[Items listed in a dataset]
::::::::

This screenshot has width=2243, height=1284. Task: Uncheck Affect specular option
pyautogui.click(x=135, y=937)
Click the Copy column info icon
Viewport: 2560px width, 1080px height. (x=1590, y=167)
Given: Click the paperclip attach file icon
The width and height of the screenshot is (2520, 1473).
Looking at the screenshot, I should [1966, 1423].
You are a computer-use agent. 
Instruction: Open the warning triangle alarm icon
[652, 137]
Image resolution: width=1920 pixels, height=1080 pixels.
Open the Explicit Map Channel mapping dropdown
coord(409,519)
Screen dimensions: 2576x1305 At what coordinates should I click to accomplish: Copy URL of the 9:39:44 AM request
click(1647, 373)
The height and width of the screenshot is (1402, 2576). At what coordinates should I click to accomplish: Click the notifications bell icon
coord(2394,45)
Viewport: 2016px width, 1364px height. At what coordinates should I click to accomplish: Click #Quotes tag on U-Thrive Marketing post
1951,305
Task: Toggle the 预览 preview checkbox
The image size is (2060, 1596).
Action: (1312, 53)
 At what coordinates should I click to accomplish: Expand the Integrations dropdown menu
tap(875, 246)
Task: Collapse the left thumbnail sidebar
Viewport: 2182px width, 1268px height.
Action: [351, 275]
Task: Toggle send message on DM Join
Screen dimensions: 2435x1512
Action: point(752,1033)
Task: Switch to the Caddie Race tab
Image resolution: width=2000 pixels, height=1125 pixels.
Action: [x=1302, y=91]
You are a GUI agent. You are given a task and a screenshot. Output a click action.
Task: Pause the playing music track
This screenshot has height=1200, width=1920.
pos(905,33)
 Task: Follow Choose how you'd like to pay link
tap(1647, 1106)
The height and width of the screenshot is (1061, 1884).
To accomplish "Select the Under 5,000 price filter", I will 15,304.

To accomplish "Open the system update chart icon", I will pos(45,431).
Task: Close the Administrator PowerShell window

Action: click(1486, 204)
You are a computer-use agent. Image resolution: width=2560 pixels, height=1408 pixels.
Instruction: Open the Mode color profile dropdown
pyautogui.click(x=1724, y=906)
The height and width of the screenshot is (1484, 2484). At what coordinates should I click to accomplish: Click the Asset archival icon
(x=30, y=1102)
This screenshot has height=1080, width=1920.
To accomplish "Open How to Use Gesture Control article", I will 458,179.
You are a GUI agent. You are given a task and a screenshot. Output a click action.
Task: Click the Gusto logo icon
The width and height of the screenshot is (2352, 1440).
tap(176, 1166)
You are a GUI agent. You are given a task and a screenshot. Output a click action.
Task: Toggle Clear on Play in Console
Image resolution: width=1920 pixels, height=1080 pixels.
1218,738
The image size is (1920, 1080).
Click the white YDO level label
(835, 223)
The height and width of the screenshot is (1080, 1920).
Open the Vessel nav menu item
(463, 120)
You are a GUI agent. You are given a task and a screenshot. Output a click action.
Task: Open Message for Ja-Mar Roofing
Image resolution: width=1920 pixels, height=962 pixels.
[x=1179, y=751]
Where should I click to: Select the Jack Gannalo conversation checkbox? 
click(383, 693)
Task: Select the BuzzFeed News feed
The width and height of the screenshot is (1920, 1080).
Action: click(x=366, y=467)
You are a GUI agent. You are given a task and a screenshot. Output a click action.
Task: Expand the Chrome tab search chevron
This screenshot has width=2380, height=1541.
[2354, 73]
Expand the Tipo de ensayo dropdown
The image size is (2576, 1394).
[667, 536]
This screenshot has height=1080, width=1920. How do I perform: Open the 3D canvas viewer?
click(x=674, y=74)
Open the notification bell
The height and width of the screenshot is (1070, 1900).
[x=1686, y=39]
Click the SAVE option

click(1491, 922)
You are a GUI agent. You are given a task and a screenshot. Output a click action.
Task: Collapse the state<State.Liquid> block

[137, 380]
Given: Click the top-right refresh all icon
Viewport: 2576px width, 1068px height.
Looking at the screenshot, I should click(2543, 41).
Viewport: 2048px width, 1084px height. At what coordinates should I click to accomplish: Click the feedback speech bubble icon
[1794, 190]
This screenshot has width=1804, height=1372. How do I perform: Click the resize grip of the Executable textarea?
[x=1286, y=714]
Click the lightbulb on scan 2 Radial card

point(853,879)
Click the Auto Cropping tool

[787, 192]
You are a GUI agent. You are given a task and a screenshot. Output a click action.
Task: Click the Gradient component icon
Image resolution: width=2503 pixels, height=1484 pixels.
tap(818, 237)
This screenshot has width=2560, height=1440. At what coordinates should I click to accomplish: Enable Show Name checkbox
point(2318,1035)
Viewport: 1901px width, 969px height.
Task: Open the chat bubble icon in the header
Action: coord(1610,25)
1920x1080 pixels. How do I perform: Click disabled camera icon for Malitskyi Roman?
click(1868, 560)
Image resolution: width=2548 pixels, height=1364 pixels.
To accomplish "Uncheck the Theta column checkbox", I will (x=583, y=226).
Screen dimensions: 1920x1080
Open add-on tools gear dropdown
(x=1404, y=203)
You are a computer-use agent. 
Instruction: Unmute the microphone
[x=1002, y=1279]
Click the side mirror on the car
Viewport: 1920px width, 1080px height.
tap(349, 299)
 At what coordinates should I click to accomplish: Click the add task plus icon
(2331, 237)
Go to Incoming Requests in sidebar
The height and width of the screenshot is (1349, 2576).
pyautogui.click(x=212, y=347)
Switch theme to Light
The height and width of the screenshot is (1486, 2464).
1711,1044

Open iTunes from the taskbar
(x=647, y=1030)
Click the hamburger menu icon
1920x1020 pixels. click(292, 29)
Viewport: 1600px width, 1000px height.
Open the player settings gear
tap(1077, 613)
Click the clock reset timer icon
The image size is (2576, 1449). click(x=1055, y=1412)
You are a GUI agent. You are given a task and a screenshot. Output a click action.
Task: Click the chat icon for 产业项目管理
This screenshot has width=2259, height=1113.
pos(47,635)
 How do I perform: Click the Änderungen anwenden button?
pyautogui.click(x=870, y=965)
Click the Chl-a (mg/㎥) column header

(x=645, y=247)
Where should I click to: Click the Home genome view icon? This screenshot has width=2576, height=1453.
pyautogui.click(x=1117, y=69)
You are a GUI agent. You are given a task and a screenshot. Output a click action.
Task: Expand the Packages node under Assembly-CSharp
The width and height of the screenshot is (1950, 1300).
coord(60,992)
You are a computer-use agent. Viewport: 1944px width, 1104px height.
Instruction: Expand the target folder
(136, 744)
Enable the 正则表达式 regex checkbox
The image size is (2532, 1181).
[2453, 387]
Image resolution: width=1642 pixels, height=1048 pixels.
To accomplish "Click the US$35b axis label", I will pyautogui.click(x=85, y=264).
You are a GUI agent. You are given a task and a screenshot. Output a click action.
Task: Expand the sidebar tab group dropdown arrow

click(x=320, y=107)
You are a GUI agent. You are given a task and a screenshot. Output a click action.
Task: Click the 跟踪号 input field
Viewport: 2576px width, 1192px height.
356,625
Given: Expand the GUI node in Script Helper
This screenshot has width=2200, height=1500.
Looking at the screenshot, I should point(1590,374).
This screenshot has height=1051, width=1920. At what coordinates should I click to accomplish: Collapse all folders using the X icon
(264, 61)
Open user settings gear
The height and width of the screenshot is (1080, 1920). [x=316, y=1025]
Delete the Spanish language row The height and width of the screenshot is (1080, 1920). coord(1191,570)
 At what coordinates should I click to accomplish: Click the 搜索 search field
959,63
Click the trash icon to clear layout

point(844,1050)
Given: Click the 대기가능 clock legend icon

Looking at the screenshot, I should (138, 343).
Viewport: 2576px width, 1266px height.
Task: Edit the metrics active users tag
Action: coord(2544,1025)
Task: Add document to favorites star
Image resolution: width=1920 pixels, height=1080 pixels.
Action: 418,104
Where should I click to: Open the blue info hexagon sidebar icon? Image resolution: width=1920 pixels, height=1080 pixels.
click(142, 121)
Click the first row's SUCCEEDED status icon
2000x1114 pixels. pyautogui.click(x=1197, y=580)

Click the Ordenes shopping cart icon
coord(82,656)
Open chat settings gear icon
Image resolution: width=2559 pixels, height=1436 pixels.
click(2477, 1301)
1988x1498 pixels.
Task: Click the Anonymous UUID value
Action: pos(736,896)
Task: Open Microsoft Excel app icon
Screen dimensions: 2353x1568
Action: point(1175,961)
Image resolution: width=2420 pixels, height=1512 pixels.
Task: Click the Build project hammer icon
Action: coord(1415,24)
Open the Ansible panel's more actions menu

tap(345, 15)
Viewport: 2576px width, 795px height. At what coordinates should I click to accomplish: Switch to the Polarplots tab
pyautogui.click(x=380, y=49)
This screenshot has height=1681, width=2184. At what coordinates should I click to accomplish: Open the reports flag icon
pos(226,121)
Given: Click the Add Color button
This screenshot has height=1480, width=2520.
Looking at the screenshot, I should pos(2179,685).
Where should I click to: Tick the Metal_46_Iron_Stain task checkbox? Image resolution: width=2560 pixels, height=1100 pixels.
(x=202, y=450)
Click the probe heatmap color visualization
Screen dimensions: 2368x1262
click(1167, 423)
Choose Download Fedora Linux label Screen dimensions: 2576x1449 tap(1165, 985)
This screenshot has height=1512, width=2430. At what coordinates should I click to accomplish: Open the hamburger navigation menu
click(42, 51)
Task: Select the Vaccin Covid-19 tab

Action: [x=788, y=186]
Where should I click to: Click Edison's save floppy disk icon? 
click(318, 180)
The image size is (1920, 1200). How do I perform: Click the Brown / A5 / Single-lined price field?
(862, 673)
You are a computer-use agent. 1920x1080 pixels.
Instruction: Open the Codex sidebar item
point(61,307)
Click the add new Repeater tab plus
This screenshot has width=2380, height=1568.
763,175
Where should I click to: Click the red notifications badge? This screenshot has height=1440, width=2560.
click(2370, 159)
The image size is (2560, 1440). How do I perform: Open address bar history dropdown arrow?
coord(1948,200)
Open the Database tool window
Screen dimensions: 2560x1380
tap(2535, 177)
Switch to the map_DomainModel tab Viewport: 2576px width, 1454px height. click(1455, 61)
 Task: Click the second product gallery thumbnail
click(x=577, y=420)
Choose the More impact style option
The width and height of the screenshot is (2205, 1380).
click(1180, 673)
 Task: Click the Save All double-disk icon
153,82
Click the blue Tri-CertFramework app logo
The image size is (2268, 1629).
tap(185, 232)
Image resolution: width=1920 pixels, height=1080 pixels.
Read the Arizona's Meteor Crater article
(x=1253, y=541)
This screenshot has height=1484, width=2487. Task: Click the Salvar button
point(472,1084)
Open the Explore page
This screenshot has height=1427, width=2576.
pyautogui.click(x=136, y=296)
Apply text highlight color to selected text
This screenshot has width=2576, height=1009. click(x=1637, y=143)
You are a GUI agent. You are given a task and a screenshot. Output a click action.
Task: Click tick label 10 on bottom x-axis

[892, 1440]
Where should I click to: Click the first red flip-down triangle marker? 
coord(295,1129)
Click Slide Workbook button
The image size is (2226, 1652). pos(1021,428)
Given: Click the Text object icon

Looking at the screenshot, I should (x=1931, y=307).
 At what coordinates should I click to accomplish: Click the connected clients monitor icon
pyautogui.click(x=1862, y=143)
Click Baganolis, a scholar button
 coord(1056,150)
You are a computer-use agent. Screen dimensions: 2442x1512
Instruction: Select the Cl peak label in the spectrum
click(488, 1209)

::::::::

_INSTRUCTIONS TO FOLLOW_
Above are the records; please copy exactly their first line and each line after it through the line containing "Task: Toggle send message on DM Join", and no line after that.

_EXPECTED ANSWER_
This screenshot has width=2243, height=1284. Task: Uncheck Affect specular option
pyautogui.click(x=135, y=937)
Click the Copy column info icon
Viewport: 2560px width, 1080px height. (x=1590, y=167)
Given: Click the paperclip attach file icon
The width and height of the screenshot is (2520, 1473).
Looking at the screenshot, I should [1966, 1423].
You are a computer-use agent. 
Instruction: Open the warning triangle alarm icon
[652, 137]
Image resolution: width=1920 pixels, height=1080 pixels.
Open the Explicit Map Channel mapping dropdown
coord(409,519)
Screen dimensions: 2576x1305 At what coordinates should I click to accomplish: Copy URL of the 9:39:44 AM request
click(1647, 373)
The height and width of the screenshot is (1402, 2576). At what coordinates should I click to accomplish: Click the notifications bell icon
coord(2394,45)
Viewport: 2016px width, 1364px height. At what coordinates should I click to accomplish: Click #Quotes tag on U-Thrive Marketing post
1951,305
Task: Toggle the 预览 preview checkbox
The image size is (2060, 1596).
Action: (1312, 53)
 At what coordinates should I click to accomplish: Expand the Integrations dropdown menu
tap(875, 246)
Task: Collapse the left thumbnail sidebar
Viewport: 2182px width, 1268px height.
Action: [351, 275]
Task: Toggle send message on DM Join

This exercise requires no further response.